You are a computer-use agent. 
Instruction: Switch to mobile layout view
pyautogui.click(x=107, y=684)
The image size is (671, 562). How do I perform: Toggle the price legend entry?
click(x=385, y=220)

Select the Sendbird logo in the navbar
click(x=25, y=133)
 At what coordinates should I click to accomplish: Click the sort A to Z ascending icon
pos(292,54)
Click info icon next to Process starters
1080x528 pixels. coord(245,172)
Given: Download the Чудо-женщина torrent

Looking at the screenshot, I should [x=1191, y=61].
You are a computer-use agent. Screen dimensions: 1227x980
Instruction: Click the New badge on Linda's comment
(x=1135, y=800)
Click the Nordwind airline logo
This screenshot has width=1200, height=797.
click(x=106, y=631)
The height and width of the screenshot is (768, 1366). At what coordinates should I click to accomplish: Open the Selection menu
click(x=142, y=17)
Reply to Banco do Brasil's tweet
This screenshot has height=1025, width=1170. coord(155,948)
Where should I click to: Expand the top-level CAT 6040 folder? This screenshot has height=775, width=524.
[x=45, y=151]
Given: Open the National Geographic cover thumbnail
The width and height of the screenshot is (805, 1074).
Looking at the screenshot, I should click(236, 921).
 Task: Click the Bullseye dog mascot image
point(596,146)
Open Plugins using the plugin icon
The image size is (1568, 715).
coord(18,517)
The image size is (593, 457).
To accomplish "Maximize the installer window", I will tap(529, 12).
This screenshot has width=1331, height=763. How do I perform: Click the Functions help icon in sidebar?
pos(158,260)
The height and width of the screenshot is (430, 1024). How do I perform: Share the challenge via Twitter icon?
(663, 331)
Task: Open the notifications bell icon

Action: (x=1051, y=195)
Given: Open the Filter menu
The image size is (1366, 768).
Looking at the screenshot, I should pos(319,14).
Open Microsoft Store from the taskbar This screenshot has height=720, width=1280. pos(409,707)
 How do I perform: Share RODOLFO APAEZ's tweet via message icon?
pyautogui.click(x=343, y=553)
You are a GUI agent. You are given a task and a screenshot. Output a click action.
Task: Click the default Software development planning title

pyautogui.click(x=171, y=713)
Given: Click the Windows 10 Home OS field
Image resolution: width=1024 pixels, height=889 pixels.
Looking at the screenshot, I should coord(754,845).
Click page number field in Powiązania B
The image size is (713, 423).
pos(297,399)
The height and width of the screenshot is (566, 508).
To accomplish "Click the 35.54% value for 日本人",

• **PROMPT**
What you return must match the records above exactly, line for line.

• **FINISHED EXERCISE**
You are a computer-use agent. 
Instruction: Switch to mobile layout view
pyautogui.click(x=107, y=684)
The image size is (671, 562). How do I perform: Toggle the price legend entry?
click(x=385, y=220)

Select the Sendbird logo in the navbar
click(x=25, y=133)
 At what coordinates should I click to accomplish: Click the sort A to Z ascending icon
pos(292,54)
Click info icon next to Process starters
1080x528 pixels. coord(245,172)
Given: Download the Чудо-женщина torrent

Looking at the screenshot, I should [x=1191, y=61].
You are a computer-use agent. Screen dimensions: 1227x980
Instruction: Click the New badge on Linda's comment
(x=1135, y=800)
Click the Nordwind airline logo
This screenshot has width=1200, height=797.
click(x=106, y=631)
The height and width of the screenshot is (768, 1366). At what coordinates should I click to accomplish: Open the Selection menu
click(x=142, y=17)
Reply to Banco do Brasil's tweet
This screenshot has height=1025, width=1170. coord(155,948)
Where should I click to: Expand the top-level CAT 6040 folder? This screenshot has height=775, width=524.
[x=45, y=151]
Given: Open the National Geographic cover thumbnail
The width and height of the screenshot is (805, 1074).
Looking at the screenshot, I should click(236, 921).
 Task: Click the Bullseye dog mascot image
point(596,146)
Open Plugins using the plugin icon
The image size is (1568, 715).
coord(18,517)
The image size is (593, 457).
To accomplish "Maximize the installer window", I will tap(529, 12).
This screenshot has width=1331, height=763. How do I perform: Click the Functions help icon in sidebar?
pos(158,260)
The height and width of the screenshot is (430, 1024). How do I perform: Share the challenge via Twitter icon?
(663, 331)
Task: Open the notifications bell icon

Action: (x=1051, y=195)
Given: Open the Filter menu
The image size is (1366, 768).
Looking at the screenshot, I should pos(319,14).
Open Microsoft Store from the taskbar This screenshot has height=720, width=1280. pos(409,707)
 How do I perform: Share RODOLFO APAEZ's tweet via message icon?
pyautogui.click(x=343, y=553)
You are a GUI agent. You are given a task and a screenshot. Output a click action.
Task: Click the default Software development planning title

pyautogui.click(x=171, y=713)
Given: Click the Windows 10 Home OS field
Image resolution: width=1024 pixels, height=889 pixels.
Looking at the screenshot, I should coord(754,845).
Click page number field in Powiązania B
The image size is (713, 423).
pos(297,399)
The height and width of the screenshot is (566, 508).
To accomplish "Click the 35.54% value for 日本人",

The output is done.